Osric Lancaster, on 21 February 2014 - 05:20 PM, said:
My point is that it's artificially inflating your accuracy. If you were to use an ac/10, or any weapon, only within the range which you would normally use the LBX, then your accuracy would improve.
Interesting that you should bring up MW4. The MW4 LBXs had a higher dIamage per shot than their normal counterparts. 1.4 times the damage of a normal auto cannon for an ac/10, if I remember correctly.
No. No realistic amount of damage increase is going to make the LB10-X exceed the viability of the AC/10 at longer ranges. I want a damage increase to make them better than ac/10s in brawling range. They would still be considerably worse than ac/10s at long range.
Have I not? What in my last post, specifically, is wrong and why?
1) re: my playstyle - You're making assumptions. I don't generally play at long range. Primarily because my accuracy is bad.

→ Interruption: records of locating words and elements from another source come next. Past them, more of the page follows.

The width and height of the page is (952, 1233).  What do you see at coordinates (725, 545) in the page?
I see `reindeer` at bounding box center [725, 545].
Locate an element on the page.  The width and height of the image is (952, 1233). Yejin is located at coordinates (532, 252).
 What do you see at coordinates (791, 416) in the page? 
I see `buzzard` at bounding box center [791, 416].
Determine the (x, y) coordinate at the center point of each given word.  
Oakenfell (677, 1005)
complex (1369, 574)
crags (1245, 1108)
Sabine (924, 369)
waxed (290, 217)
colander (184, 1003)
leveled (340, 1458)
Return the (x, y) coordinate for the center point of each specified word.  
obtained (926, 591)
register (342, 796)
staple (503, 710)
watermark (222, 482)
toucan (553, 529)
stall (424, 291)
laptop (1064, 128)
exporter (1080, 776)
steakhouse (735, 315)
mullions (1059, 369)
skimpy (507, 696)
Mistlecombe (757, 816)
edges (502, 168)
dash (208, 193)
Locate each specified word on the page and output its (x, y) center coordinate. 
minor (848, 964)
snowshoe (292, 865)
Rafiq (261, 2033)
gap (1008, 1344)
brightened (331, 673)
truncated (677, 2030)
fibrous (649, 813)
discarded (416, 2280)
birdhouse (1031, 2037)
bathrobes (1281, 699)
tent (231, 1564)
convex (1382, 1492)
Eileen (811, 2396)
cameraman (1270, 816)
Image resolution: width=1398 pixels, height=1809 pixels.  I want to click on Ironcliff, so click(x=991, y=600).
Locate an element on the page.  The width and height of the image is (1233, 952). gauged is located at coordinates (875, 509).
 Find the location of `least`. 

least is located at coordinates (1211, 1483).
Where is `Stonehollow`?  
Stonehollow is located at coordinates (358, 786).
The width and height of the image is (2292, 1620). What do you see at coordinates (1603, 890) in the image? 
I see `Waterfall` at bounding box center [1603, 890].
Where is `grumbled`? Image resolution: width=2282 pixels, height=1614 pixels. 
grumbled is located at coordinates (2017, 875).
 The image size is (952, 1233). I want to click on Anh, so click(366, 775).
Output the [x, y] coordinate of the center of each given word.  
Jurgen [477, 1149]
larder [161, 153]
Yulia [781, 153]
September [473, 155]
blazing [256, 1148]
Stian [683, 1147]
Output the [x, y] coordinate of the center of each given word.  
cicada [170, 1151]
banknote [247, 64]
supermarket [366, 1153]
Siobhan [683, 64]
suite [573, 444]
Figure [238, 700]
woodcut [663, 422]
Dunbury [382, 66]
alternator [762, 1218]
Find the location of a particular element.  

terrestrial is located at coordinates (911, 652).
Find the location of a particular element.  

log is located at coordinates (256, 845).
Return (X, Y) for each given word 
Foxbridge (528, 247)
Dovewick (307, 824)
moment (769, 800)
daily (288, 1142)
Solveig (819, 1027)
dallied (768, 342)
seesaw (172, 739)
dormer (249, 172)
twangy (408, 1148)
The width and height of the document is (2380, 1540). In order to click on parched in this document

So what you see is actually pretty close for both AC10 and LBXAC10 accuracy because I use them at similar ranges.
2) Didn't know that about mw4 but I was primarily talking about how the gun itself worked, mechanically within the game (NOT about the damage values).
3) Played my IM again today, made note of the ranges I was engaging out to. I was firing around 330 meters on a regular basis. Of note, I shot a highlander at 300m and it covered the l/r/center torso, probably a little bit of one of the arms. Spread seemed fine for what I was using (a shotgun).
5) Stats were 5 kills, 0 deaths, 4 games, 2w/2l (cap games sigh)< avg dmg per game around 330 or so.
ILYA MUROMETS 323 169 153 1.10 395 208 1.90 128,779 352,619 1 day 06:26:45
Obviously one player does not make a functional test case. But the reality is my point that some players can make it work for them, is I believe valid based on the evidence provided (maths O_O) and personal experience through much use in actual gameplay.
A little bonus math:
http://mwomercs.com/...-a-brief-guide/
"LB 10-X & Flamer
1x Crit = 39%
2x Crit = 22%
3x Crit = 7%
Total Crit Chance = 67%"
Using this and the 15% metric, we can come up with rough values of structural xfer.
39% of time it's 1 dmg (15% of bonus dmg = .15 xfer 5.85 dmg (out of 100 shots)
22% of time it's 3 dmg (15% of bonus dmg = .45 xfer 9.9 dmg (out of 100 shots)
7% of time it's 5 dmg (15% of bonus dmg = 1.05 xfer 7.35 dmg (out of 100 shots)
33% of the time, it's 0 extra dmg
Average structural transfer per pellet: .231 dmg
If all 10 hit, on average you will do a damage increase of: 2.31 dmg.
This gives us an average .924 dps increase for the weapon. It's nearly a 25% increase (23.1%, of course) on stripped armor. (Final average dps is 4.924 / weapon if my math isn't bad).
This is of course, a maximum damage value. But the reality is in my case I'm firing in pairs or triples on injured structural sections in ways to maximize the damage and trying to minimize pellet loss. This is a pilot skill issue. Even assuming my own personal average of 7.2 hits per shot:
7.2/2.5 = 2.88 REAL dps (factoring in misses, which can be done for any weapon and in most cases for me this is actually one of the highest I have) - 23.1% increase would be: 3.55 dps.
So to answer your question:
let's hypothesize a 1.4 dmg per pellet firing:
14/2.5 = 5.6 dps.
14*.72/2.5 = 4.08 "real" dps. This would put it so firmly above any other weapon it'd far and away be the best weapon in the game at that point.
At this point I'll simply defer to my experience with the weapon. It works fine for me. Changing to a flat damage increase would be easier for people to understand and from a game design standpoint makes more sense as a developer. But they're canadian. We can't expect them to do things easily or simply
So since we have what we have:
The LBX is a generally mediocre weapon that is situationally exceptional.
If you don't like that, stick with your meta-boats.